- **Your objective**:
Using the records beneath, say how many lines contain the word "search", without comment.

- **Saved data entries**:
.....
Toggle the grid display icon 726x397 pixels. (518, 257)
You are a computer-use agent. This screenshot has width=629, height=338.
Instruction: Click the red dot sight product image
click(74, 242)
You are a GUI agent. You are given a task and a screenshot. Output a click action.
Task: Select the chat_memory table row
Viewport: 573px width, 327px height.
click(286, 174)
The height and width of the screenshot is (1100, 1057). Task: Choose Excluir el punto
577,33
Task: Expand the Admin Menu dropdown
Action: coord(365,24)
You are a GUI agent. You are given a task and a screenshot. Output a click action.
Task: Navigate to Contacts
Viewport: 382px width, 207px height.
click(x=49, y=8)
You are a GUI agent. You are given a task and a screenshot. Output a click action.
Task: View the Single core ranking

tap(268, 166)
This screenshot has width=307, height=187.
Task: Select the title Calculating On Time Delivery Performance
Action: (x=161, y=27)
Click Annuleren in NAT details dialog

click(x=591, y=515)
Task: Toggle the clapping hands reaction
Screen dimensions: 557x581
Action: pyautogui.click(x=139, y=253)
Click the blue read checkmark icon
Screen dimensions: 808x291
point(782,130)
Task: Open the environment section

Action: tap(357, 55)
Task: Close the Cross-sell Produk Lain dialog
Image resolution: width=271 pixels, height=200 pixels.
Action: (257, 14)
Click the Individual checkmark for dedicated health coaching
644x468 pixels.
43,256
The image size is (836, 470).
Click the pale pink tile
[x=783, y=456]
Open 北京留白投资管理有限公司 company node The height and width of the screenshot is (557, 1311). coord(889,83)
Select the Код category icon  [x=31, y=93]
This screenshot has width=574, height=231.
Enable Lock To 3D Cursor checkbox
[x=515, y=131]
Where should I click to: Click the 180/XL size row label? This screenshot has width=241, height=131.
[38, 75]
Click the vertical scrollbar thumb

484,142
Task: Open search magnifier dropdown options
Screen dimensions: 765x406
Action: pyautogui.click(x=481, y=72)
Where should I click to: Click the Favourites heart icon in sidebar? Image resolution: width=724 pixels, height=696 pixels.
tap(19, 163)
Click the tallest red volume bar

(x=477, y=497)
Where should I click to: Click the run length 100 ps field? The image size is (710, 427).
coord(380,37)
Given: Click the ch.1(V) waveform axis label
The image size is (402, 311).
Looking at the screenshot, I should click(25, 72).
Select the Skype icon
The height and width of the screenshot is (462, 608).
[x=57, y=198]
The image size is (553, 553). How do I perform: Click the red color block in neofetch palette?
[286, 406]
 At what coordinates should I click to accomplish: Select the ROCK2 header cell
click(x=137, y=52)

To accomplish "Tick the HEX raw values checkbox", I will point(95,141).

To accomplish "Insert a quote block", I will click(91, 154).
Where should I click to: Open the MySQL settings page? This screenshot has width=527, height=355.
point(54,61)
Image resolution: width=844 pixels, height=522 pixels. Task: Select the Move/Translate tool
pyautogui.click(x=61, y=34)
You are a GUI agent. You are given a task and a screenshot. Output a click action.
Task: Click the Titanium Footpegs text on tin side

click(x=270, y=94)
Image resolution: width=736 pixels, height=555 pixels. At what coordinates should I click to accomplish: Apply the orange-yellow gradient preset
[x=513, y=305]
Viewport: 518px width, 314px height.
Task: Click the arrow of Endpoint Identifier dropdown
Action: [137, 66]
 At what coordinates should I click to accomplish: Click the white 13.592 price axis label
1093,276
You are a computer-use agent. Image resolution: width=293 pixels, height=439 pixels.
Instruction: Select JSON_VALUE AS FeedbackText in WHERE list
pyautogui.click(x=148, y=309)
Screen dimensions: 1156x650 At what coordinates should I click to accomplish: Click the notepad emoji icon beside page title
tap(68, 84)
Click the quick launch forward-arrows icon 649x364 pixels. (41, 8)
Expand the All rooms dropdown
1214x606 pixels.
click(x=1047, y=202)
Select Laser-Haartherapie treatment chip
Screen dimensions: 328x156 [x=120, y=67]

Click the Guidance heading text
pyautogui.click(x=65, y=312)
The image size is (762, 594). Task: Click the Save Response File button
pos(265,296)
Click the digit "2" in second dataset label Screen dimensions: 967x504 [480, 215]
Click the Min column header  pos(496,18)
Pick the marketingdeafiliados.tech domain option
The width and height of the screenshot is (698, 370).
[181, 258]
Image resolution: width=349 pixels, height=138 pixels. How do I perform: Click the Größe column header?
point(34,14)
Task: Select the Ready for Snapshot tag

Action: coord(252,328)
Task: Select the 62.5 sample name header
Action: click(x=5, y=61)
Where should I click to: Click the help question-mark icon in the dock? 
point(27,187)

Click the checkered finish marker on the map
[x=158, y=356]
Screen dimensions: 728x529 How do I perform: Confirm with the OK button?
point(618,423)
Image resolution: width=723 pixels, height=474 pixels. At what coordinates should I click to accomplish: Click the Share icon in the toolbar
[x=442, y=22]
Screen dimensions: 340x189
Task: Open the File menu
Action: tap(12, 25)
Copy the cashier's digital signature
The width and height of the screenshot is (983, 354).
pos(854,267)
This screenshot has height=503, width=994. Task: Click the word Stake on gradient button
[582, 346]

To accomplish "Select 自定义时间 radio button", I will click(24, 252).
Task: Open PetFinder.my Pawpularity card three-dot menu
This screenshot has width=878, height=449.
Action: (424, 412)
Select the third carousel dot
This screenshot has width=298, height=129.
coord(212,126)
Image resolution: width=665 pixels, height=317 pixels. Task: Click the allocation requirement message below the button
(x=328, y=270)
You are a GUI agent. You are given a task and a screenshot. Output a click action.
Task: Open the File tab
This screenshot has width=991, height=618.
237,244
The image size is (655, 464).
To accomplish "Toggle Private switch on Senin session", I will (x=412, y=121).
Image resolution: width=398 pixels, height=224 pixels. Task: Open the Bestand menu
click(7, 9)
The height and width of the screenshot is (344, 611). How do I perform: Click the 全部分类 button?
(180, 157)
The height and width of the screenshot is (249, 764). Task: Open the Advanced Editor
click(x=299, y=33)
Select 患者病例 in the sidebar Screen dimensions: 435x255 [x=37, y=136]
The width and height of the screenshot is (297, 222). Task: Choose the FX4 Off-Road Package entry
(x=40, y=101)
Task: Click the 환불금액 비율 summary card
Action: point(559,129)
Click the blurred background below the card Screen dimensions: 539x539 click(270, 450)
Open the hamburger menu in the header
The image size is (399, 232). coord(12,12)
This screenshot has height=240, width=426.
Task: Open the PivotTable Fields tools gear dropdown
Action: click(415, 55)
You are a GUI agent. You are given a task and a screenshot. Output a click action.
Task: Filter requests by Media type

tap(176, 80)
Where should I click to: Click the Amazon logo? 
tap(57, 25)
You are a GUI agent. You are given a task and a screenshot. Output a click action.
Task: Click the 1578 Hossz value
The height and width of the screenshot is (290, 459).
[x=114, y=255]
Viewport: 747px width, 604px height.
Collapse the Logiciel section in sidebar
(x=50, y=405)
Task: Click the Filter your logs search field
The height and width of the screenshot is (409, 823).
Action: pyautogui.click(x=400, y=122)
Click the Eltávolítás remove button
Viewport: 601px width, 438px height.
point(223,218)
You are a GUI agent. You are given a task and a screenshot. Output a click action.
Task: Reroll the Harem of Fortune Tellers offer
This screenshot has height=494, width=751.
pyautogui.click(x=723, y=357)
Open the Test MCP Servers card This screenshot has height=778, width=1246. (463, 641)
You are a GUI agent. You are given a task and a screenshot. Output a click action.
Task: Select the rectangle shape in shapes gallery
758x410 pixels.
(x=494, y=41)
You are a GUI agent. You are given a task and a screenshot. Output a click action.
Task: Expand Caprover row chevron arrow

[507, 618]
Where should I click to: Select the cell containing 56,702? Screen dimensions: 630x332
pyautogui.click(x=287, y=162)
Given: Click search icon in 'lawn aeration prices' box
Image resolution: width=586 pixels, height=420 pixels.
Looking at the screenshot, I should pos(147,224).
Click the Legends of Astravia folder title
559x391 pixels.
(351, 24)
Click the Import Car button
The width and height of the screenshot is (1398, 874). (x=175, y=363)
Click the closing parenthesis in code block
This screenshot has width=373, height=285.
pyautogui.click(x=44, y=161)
.....
- **Written response**:
3